CSC 578 Spring 2024

NN578_network2.ipynb

In [1]:
import random
import json
import numpy as np

random.seed(17)

Definitions of cost functions (as function classes)

In [2]:
class QuadraticCost(object):
    @staticmethod
    def fn(a, y):
        """Return the cost associated with an output ``a`` and desired output ``y``."""
        return 0.5*np.linalg.norm(y-a)**2

    @staticmethod
    def derivative(a, y):
        """Return the first derivative of the function."""
        return -(y-a)

class CrossEntropyCost(object):
    @staticmethod
    def fn(a, y):
        """Return the cost associated with an output ``a`` and desired output
        ``y``.  Note that np.nan_to_num is used to ensure numerical
        stability.  In particular, if both ``a`` and ``y`` have a 1.0
        in the same slot, then the expression (1-y)*np.log(1-a)
        returns nan.  The np.nan_to_num ensures that that is converted
        to the correct value (0.0)."""
        return np.sum(np.nan_to_num(-y*np.log(a)-(1-y)*np.log(1-a)))

    @staticmethod
    def derivative(a, y):
        """Return the first derivative of the function."""
        ###
        ### FILL IN HERE
        ###
        pass

class LogLikelihood(object):
    @staticmethod
    def fn(a, y):
        ###
        ### FILL IN HERE
        ###
        pass

    @staticmethod
    def derivative(a, y):
        ###
        ### FILL IN HERE
        ###
        pass

Definitions of activation functions (as function classes)

In [3]:
class Sigmoid(object):
    @staticmethod
    def fn(z):
        """The sigmoid function."""
        return 1.0/(1.0+np.exp(-z))

    @classmethod
    def derivative(cls,z):
        """Derivative of the sigmoid function."""
        return cls.fn(z)*(1-cls.fn(z))

class Softmax(object):
    @staticmethod
    def fn(z):
        """The softmax of vector z.
        Parameter z is an array of shape (len(z), 1)."""
        ###
        ### FILL IN HERE
        ###
        pass

    @classmethod
    def derivative(cls,z):
        """Derivative of the softmax.
        REMEMBER the derivative is an N*N matrix."""
        a = cls.fn(z) # obtain the softmax vector
        return np.diagflat(a) - np.dot(a, a.T)

class Tanh(object):
    @staticmethod
    def fn(z):
        """The tanh function."""
        ###
        ### FILL IN HERE
        ###
        pass

    @classmethod
    def derivative(cls,z):
        """Derivative of the tanh function."""
        ###
        ### FILL IN HERE
        ###
        pass

class ReLU(object):
    @staticmethod
    def fn(z):
        """The ReLU function."""
        ###
        ### FILL IN HERE
        ###
        pass

    @classmethod
    def derivative(cls,z):
        """Derivative of the ReLU function."""
        ###
        ### FILL IN HERE
        ###
        pass

class LeakyReLU(object):
    @staticmethod  # you could also make it a classmethod if you like
    def fn(z):
        """The LeakyReLU function."""
        ###
        ### FILL IN HERE
        ###
        pass

    @classmethod  # you could also make it a statocmethod if you like
    def derivative(cls,z):
        """Derivative of the LeakyReLU function."""
        ###
        ### FILL IN HERE
        ###
        pass

The main Network class

In [4]:
class Network(object):

    def __init__(self, sizes):
        """The list ``sizes`` contains the number of neurons in the
        respective layers of the network, for example [2, 3, 1].
        The biases and weights are initialized in a separate function.
        Model parameters are set here."""
        self.num_layers = len(sizes)
        self.sizes = sizes
        self.default_weight_initializer()

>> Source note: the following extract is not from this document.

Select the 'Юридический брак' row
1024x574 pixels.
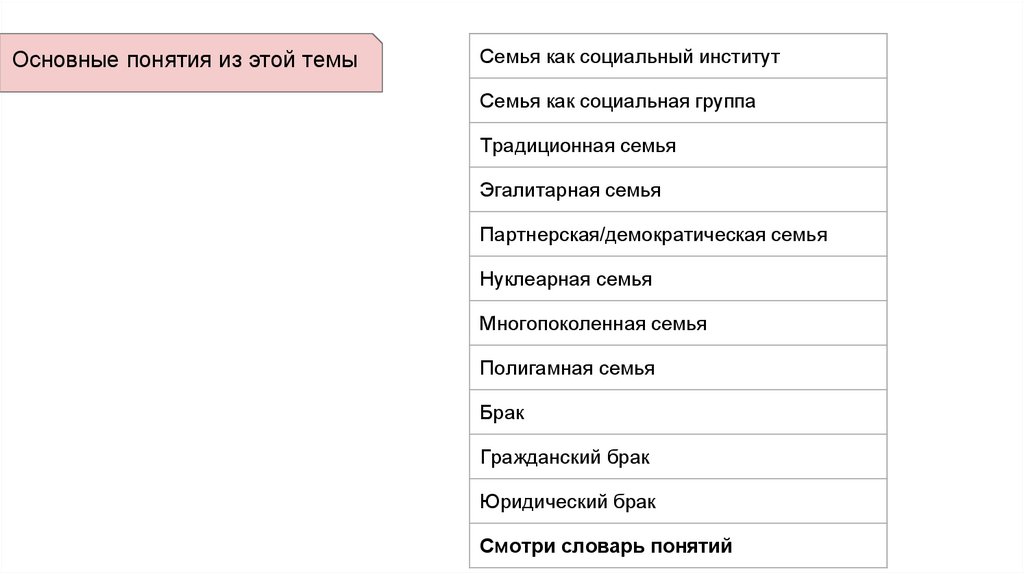coord(677,502)
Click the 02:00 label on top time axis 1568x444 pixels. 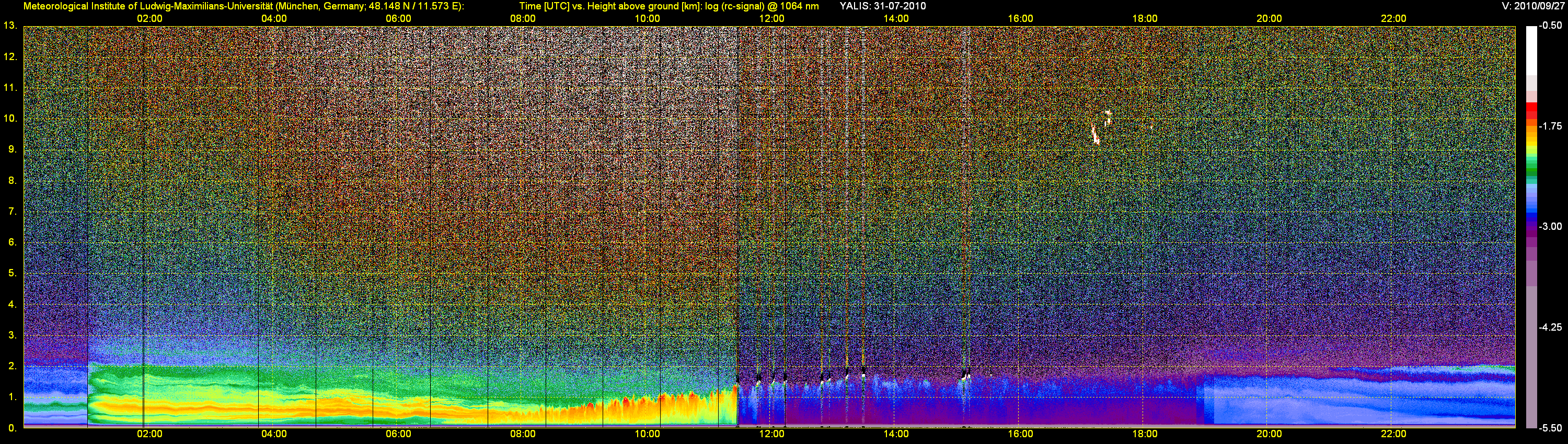coord(149,18)
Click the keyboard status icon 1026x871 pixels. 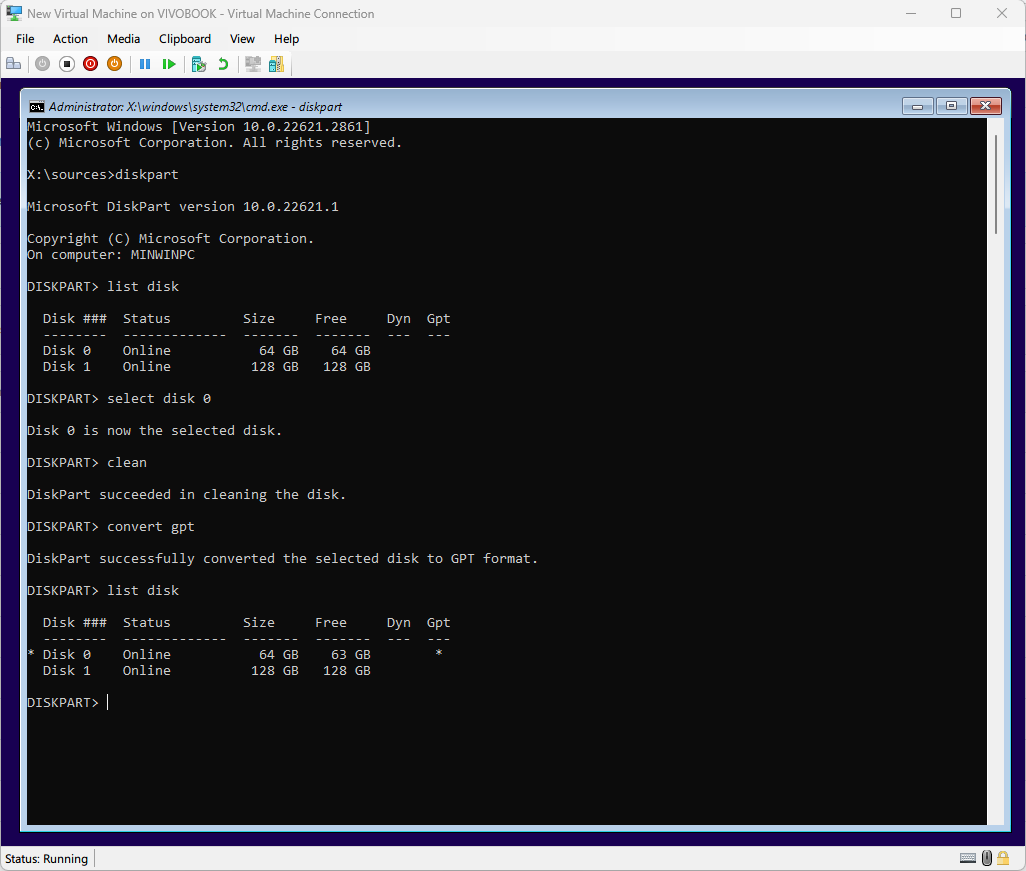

    def default_weight_initializer(self):
        """Initialize each weight using a Gaussian distribution with mean 0
        and standard deviation 1, over the square root of the number of
        weights connecting to the same neuron -- changed from network.py."""
        self.biases = [np.random.randn(y, 1) for y in self.sizes[1:]]
        self.weights = [np.random.randn(y, x)/np.sqrt(x)
                        for x, y in zip(self.sizes[:-1], self.sizes[1:])]

    ## CHANGES NEEDED.
    ## The original code allows any activation function for the output layer.
    ## Change so that if Tanh is passed for act_output, print an error message
    ## 'Error: Tanh cannot be used for output layer.  Changing to Sigmoid..'
    ## and do just that in the function.
    def set_model_parameters(self, cost=CrossEntropyCost, act_hidden=Sigmoid,
                              act_output=None):
        self.cost=cost
        self.act_hidden = act_hidden
        if act_output == None:
            self.act_output = self.act_hidden
        else:
            self.act_output = act_output

    def set_compile_parameters(self, regularization=None, lmbda=0.0,
                              dropoutpercent=0.0):
        """Function for setting compilation hyperparameters."""
        self.regularization = regularization
        self.lmbda = lmbda
        self.dropoutpercent = dropoutpercent

    def SGD(self, training_data, epochs, mini_batch_size, eta,
            evaluation_data=None,
            regularization=None, lmbda=0.0, dropoutpercent=0.0):
        """Train the neural network using mini-batch stochastic gradient
        descent.  The ``training_data`` is a list of tuples ``(x, y)``
        representing the training inputs and the desired outputs, and
        same for the ``evaluation_data``."""
        # This sets the compilation hyperparameters!
        self.set_compile_parameters(regularization, lmbda, dropoutpercent)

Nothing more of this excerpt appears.